Die USA rechnen in den nächsten Tagen und Wochen mit einer von den Taliban inszenierten Zornwelle, bei der es weitere amerikanische Tote geben könnte. Bilder, die sich im Wahljahr im Fernsehen nicht gut machen würden. Nach dem - was die Motive angeht - noch immer ungeklärten Amoklauf wuchsen am Dienstag die Spannungen in Afghanistan. Eine mit zwei Brüdern von Präsident Karsai besetzte Regierungsdelegation, die zur Untersuchung des Blutbads in den Panjwai-Distrikt gereist war, wurde nach CNN-Angaben beschossen. In mehreren Städten gab es Protestversammlungen gegen die zunehmend als Besatzer empfundenen Amerikaner.

Todesstrafe für Amokschützen eher unwahrscheinlich

US-Verteidigungsminister Leon Panettas Einschätzung, der bisher schweigende Täter müsse eventuell mit einer Anklage auf Todesstrafe rechnen, wird in Washingtoner Sicherheitskreisen als “öffentlicher Beschwichtigungsversuch” gewertet, da maßgebliche afghanische Stellen Zweifel am Strafverfolgungswillen der Amerikaner hegen und die Aburteilung des Täters in Afghanistan gefordert hatten. Wozu es nicht kommen wird, wie ein Pentagon-Experte auf Anfrage inoffiziell bestätigte. “US-Soldaten, die Straftaten begehen, werden vor Militärsgerichte in Amerika gestellt.”

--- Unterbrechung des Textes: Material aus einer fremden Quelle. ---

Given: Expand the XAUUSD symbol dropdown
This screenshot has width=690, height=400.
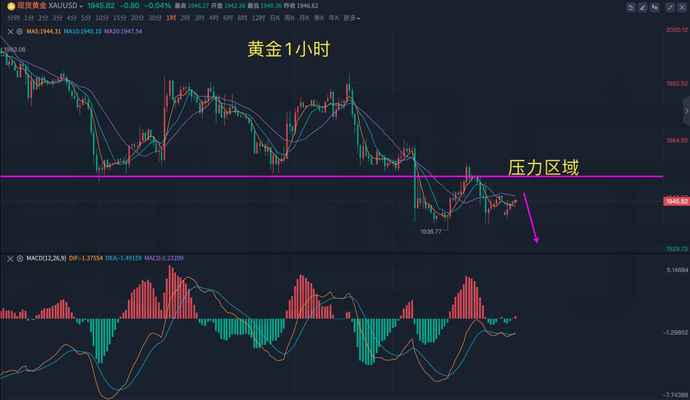Looking at the screenshot, I should [x=81, y=7].
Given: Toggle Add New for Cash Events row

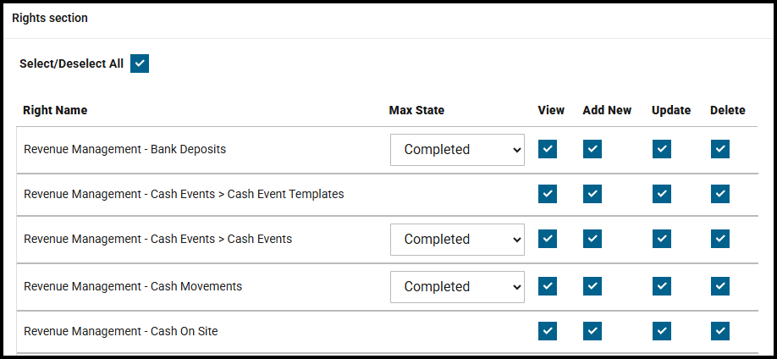Looking at the screenshot, I should pos(592,239).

Dass der zweifache Familienvater aus der Militär-Basis Lewis-McChord im Bundesstaat Washington, ein ausgebildeter Scharfschütze, im Falle einer Verurteilung die Todesstrafe zu gewärtigen habe, halten Juristen in Washington für unwahrscheinlich. Bedeutung könnte in einem Gerichtsverfahren erlangen, dass der Täter bei einem Verkehrsunfall im Irak 2010 nach offiziellen Angaben schwere Hirnverletzungen davontrug und trotzdem danach für dienstfähig erklärt wurde.

Die zuständige Abteilung in Lewis-McChord sorgte im vergangenen Jahr für landesweite Schlagzeilen, als bekannt, dass die Diagnosen von rund 300 Soldaten mit schweren posttraumatischen Belastungsstörungen aus Kriegseinsätzen mutwillig abgeschwächt wurden, um Kosten für langfristige Therapien zu sparen. Ein ärztlicher Direktor wurde suspendiert, ein leitender Psychologe trat zurück. Sollte der Massenmörder von Kandahar, der nach Medienberichten seinen Opfern kaltblütig in Mund und Kopf geschossen hat, auch nur ansatzweise in die Kategorie der Falschbeurteilten fallen, so ein Sicherheitsexperte, “hat die Armee ein gewaltiges Problem – sie hätte einen Psychopathen nicht früh genug erkannt und aus dem Verkehr gezogen”.